La recommandation Idrabib : interopérabilité et protection des usagers
Posted by Dominique Lahary sur 19 novembre 2007
RFID : Et la gestion des collections change de dimensions, journée d’étude de la ville de Calais, 8 novembre 2007 :
La recommandation Idrabib (identification par radiofréquence en bibliothèque) : interopérabilité et protection des usagers
J’ai été invité à participer à cette journée d’étude sur la RFID et les bornes de prêt automatique. Elle fut à la fois pratique et éthique. Pratique par les retours d’expériences extrêmement concrets. Ethique parce qu’y fut célébrée, grâce aux bornes de prêt automatique, l’autonomie de l’usager mais aussi le respect de la confidentialité des emprunts.
Cela allait bien avec mon propos. La recommandation Idrabib est née en 2006 d’une concertation entre associations de bibliothécaires, fournisseurs systèmes RFID et fournisseurs de SIGB. A la suite d’une alerte bienvenue d’Hervé Le Crosnier, nous avions inclus dans la recommandation la phrase suivante :
«Les associations professionnelles éditrices du présent document recommandent qu’aucune donnée personnelle ni aucune donnée sur les pratiques et usages ne figurent sur une puce d’usager, mais seulement les informations numériques ou alphanumériques strictement indispensables pour identifier l’usager dans le système d’information de la bibliothèque.»

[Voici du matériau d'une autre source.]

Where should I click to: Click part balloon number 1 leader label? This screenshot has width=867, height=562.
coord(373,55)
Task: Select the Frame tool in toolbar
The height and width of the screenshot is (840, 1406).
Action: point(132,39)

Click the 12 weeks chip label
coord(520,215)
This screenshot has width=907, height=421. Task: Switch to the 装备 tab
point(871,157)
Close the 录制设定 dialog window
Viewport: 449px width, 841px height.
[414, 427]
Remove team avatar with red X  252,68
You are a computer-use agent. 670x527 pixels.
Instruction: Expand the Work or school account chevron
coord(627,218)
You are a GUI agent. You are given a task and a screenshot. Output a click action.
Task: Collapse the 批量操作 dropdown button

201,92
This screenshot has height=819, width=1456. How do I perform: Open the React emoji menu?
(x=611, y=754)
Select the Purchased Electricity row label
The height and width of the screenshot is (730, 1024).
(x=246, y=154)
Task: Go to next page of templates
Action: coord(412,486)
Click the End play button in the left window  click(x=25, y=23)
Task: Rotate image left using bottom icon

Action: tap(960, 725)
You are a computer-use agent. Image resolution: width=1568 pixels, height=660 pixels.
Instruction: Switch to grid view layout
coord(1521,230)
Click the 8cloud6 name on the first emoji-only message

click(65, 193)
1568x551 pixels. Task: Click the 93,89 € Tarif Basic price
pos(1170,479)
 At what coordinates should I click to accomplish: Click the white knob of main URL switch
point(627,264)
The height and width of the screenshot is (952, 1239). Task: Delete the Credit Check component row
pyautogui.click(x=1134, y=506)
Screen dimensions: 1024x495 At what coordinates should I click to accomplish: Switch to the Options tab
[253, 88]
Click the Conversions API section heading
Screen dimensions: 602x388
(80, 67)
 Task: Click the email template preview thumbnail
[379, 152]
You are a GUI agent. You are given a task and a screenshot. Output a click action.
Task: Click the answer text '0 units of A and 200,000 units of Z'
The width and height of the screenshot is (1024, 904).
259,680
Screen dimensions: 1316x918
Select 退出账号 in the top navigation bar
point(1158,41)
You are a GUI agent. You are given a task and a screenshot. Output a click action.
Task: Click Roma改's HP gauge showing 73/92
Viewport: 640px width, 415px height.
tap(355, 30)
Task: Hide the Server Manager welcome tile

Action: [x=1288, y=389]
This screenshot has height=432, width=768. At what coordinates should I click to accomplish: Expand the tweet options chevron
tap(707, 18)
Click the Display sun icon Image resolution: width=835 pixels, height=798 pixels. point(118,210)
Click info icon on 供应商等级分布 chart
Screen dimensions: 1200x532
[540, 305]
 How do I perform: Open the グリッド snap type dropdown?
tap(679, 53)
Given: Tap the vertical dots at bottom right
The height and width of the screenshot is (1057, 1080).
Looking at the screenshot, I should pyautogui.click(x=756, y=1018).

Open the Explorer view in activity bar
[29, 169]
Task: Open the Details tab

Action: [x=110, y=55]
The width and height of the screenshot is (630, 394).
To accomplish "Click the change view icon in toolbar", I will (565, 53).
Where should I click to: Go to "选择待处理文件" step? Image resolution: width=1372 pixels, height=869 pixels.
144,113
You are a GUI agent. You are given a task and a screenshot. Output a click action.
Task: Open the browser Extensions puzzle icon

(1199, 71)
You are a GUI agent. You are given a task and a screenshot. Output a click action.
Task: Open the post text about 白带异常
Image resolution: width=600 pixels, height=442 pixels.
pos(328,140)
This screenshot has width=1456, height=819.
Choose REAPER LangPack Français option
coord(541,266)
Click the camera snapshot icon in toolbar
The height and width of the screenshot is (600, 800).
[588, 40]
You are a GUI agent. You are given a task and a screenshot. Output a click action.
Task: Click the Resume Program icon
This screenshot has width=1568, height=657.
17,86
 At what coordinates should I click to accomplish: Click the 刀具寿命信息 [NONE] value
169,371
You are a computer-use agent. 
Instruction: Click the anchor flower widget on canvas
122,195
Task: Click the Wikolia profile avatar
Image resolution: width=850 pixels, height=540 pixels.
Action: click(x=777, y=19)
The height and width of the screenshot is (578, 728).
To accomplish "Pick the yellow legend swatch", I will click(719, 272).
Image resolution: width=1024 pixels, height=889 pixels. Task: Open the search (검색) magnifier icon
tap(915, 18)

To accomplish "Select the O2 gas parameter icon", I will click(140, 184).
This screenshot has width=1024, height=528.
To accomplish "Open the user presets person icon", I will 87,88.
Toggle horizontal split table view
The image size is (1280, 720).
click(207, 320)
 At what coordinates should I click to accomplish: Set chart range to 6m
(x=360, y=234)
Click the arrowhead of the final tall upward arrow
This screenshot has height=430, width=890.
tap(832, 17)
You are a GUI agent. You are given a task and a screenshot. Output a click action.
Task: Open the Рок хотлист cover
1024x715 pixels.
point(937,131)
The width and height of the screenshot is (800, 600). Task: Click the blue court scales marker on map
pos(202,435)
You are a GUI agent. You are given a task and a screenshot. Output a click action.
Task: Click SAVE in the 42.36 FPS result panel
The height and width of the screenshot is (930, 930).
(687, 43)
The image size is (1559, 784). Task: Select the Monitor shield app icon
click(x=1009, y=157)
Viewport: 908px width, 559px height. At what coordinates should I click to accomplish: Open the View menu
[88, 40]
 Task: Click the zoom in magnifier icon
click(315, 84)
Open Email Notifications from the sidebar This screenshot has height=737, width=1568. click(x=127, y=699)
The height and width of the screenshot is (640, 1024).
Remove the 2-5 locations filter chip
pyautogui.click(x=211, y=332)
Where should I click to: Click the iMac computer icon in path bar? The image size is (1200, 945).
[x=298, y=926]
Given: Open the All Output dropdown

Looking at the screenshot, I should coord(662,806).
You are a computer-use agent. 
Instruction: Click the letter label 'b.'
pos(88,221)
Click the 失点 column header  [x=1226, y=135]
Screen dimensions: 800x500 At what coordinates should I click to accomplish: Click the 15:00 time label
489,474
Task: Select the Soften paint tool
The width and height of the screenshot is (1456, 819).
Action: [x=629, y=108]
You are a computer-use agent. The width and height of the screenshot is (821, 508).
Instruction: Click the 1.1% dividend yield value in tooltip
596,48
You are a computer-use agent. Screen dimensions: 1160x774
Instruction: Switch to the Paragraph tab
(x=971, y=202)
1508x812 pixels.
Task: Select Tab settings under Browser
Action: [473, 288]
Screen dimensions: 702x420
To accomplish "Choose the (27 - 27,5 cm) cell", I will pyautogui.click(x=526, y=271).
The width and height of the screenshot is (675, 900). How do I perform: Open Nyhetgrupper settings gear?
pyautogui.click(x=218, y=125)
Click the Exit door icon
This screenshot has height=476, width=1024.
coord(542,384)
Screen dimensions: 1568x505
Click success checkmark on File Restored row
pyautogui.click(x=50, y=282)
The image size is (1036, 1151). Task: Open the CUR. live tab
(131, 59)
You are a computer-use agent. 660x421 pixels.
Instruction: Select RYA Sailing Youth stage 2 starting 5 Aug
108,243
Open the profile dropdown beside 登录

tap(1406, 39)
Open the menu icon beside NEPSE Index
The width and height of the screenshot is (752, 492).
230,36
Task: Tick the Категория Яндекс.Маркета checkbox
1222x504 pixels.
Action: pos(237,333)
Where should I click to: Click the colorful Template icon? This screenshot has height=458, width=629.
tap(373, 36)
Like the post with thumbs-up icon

L’ensemble de la recommandation, qui repose sur le principe de non redondance entre données contenues dans la puce et celles gérées par le SIGB, réduit la première à une simple collection de codes sans signification intrinsèque, ce qui semble garantir la protection de la vie privée des usagers.
Philippe Gauchet said
Tout d’abord, Dominique, je tiens à te remercier de ta participation à ce séminaire et la clarté de ton intervention. Je pense que tu as contribué à (re)mettre les pendules à l’heure.
J’ai souhaité que tu interviennes parce qu’il me semblait important de faire tomber un certain nombre d’a-priori sur la RFID. A priori aussi bien négatifs que trop optimistes d’ailleurs. On dit et écrit beaucoup de choses aujourd’hui sur la RFID en bibliothèques mais trop peu la pratiquent déjà concrètement. Ce qui explique les approximations lues par ci par là. Il y a un amalgame entre la puissance de cette technologie et les applications que l’on peut en faire dans un réseau de lecture publique. Non, les bibliothécaires ne vont pas pister les paniers de livres de leurs lecteurs dans les rues. Ils n’en n’ont ni la volonté, ni les moyens. La recommandation IDRABIB prouve matériellement – à ceux qui en douteraient encore- qu’aucune donnée confidentielle n’est écrite sur la puce, juste une suite de chiffres inexploitables sans SIGB.
La notion de non redondance des données est fondamentale (et tu l’as bien souligné dans ton intervention). Outre son aspect pratique, elle sous tend un aspect éthique.
Le contenu de nos puces consiste en une suite de chiffres et codes incompréhensibles et inutilisables ? Car une puce RIFD est inexploitable sans son SIGB.
Alors on peut toujours imaginer que – grâce à je ne sais quel procédé qui reste à inventer – il soit possible de faire le lien entre les SIGB des bibliothèques et les puces nomades dans nos villes. Sincèrement quel intérêt réel alors que nos téléphones portables sont dores et déjà beaucoup plus délateurs sur nos pratiques, nos déplacements ? Admettons que ce mauvais scénario de science fiction soit techniquement possible. Que représentent les usagers des bibliothèques, même en partant du principe que toutes les bibliothèques françaises soient passées à la RFID : à peine un peu plus de 17 % de la population, soit 5,6 millions d’abonnés lecteurs, alors qu’on estime le nombre d’abonnés au téléphone mobile à plus de 47 millions d’abonnés ?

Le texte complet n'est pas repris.